A epiderme é a parte mais externa da pele e é composta de cinco camadas. O estrato córneo é a mais externa dessas cinco camadas e, em grande parte, atua como uma barreira.
Antes de meados dos anos 70, acreditava-se que o estrato córneo era biologicamente inerte, como uma folha de plástico fina protegendo as camadas mais ativas e inferiores da pele. Nas últimas décadas, os cientistas descobriram que a atividade biológica e química do estrato córneo é, na verdade, muito intricada e complexa.
Entender a estrutura e função do estrato córneo é vital, porque é a chave para ter uma pele saudável e atraente. Estas ilustrações irão levá-lo através dos componentes importantes do estrato córneo.
O Corneócito
O estrato córneo tem um tipo de estrutura "tijolo e argamassa", e os "tijolos" nessa analogia são complexos de proteínas chamados corneócitos (ver ilustração). Um corneócito é feito de pequenos fios de queratina em uma matriz organizada. A queratina pode conter grandes quantidades de água entre as fibras / fios. O estrato córneo contém cerca de 12 a 16 camadas de corneócitos, e cada corneócito tem uma espessura média de 1 micrômetro, dependendo dos seguintes fatores: idade, localização anatômica e exposição à radiação UV .
Corpos Lamelares
Os corpos lamelares são formados nos queratinócitos do estrato espinhoso e do estrato granuloso. Quando o queratinócito amadurece para o estrato córneo, as enzimas degradam o envelope externo dos corpos lamelares, liberando tipos de lipídios chamados ácidos graxos livres e ceramidas.
Lipídios Intercelulares
Ácidos gordos livres e ceramidas que são libertados dos corpos lamelares fundem-se no estrato córneo para formar uma camada contínua de lípidos. Porque existem dois tipos de lípidos, esta camada é referida como uma bicamada lipídica lamelar. Esta bicamada lipídica desempenha um papel importante na manutenção das propriedades de barreira da pele e é análoga à "argamassa" na analogia do tijolo e argamassa.
Envelope Cornificado
Cada corneócito é cercado por um invólucro de proteína chamado envelope celular. O envelope celular é composto principalmente por duas proteínas, loricrina e involucrina. Estas proteínas contêm extensas ligações entre si, fazendo com que a célula envolva a estrutura mais insolúvel do corneócito. Os dois sub-tipos de envelopes celulares são descritos como "rígidos" e "frágeis", baseados na interação da bicamada lipídica lamelar com o envelope celular.
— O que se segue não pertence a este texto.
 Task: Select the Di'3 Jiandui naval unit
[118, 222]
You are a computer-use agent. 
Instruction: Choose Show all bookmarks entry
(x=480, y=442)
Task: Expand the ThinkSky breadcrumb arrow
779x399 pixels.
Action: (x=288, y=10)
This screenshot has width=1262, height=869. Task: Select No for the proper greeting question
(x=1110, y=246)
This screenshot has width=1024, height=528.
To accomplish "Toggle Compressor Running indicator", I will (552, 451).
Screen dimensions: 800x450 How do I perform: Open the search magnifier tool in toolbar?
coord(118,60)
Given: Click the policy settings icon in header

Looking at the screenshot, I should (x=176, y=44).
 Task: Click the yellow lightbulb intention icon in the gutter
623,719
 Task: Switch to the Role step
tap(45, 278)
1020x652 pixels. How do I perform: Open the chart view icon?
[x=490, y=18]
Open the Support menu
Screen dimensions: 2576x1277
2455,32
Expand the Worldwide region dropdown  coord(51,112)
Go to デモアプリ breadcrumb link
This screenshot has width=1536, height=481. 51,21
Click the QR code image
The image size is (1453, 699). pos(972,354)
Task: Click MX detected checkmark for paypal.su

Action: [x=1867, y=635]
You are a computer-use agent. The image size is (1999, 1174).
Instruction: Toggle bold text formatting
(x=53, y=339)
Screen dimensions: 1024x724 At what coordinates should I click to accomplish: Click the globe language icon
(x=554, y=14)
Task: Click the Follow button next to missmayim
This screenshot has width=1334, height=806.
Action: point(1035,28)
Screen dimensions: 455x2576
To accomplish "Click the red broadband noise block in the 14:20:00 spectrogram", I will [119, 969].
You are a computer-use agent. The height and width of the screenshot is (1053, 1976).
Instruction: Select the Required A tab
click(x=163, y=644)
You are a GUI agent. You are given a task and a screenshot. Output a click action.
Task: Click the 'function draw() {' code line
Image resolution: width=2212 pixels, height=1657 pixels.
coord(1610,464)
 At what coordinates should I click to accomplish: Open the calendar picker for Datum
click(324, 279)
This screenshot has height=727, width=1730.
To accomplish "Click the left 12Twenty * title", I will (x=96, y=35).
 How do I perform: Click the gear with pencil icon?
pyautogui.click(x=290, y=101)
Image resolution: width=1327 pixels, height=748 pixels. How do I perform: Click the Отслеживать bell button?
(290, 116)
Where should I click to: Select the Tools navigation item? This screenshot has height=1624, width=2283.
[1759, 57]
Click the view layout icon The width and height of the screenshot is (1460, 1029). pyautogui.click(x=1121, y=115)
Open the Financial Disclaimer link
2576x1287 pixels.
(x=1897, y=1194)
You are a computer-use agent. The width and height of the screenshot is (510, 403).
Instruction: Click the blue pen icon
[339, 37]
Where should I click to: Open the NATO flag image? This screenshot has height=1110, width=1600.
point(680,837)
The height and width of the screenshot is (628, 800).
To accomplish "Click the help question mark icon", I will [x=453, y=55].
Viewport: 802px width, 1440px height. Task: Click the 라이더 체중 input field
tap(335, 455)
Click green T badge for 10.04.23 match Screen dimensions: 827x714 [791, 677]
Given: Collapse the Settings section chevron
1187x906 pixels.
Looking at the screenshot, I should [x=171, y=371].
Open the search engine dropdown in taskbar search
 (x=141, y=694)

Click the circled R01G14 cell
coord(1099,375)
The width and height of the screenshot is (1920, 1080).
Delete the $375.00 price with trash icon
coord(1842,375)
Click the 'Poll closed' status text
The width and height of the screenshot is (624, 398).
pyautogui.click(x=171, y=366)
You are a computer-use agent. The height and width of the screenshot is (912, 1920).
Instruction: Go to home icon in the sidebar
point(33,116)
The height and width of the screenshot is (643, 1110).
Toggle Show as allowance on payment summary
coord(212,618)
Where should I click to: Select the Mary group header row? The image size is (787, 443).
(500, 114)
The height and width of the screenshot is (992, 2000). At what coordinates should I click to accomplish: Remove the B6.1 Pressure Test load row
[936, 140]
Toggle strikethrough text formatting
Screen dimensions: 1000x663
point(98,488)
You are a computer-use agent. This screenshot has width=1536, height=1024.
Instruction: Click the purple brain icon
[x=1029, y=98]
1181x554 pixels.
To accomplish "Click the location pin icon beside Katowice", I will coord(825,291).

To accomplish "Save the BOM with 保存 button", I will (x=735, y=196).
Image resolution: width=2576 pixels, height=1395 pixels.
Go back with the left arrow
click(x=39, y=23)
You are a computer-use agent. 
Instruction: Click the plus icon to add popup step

Lipídios de Envelope Cornificados
Anexado ao envelope da célula é uma camada de lípidos de ceramida que repelem a água. Como a bicamada lipídica lamelar também repele a água, as moléculas de água são mantidas entre os lipídios do envelope celular e a bicamada lipídica. Isso ajuda a manter o equilíbrio hídrico no estrato córneo prendendo as moléculas de água, em vez de deixá-las absorverem as camadas inferiores da epiderme.
Corneodesmosomes
Os "rebites" que mantêm os corneócitos juntos são estruturas proteicas especializadas chamadas corneodesmossomas. Essas estruturas também fazem parte da "argamassa" na analogia "tijolo e argamassa". Corneodesmosomes são as estruturas principais que devem ser degradadas para a pele para derramar em um processo chamado descamação.
Fator Hidratante Natural (NMF)
O fator de hidratação natural (NMF) é uma coleção de compostos solúveis em água que são encontrados apenas no estrato córneo. Estes compostos compreendem aproximadamente 20 a 30 por cento do peso seco do corneócito. Os componentes do NMF absorvem a água da atmosfera e a combinam com seu próprio conteúdo de água, permitindo que as camadas mais externas do estrato córneo permaneçam hidratadas apesar da exposição aos elementos. Como os componentes do NMF são solúveis em água, eles são facilmente lixiviados das células com contato com a água - e é por isso que o contato repetido com a água torna a pele mais seca. A camada lipica que envolve o corneito ajuda a selar o corneito para prevenir a perda de NMF.
Processo de descamação
O processo de descamação ou esfoliação do estrato córneo é realmente muito complexo e apenas partes desse processo são totalmente compreendidas. Sabe-se que várias enzimas degradam os corneodesmosomes em um padrão específico, mas a natureza exata dessas enzimas ou como elas são ativadas para iniciar o processo de esfoliação não é conhecida. A água e o pH desempenham um papel significativo na atividade dessas enzimas.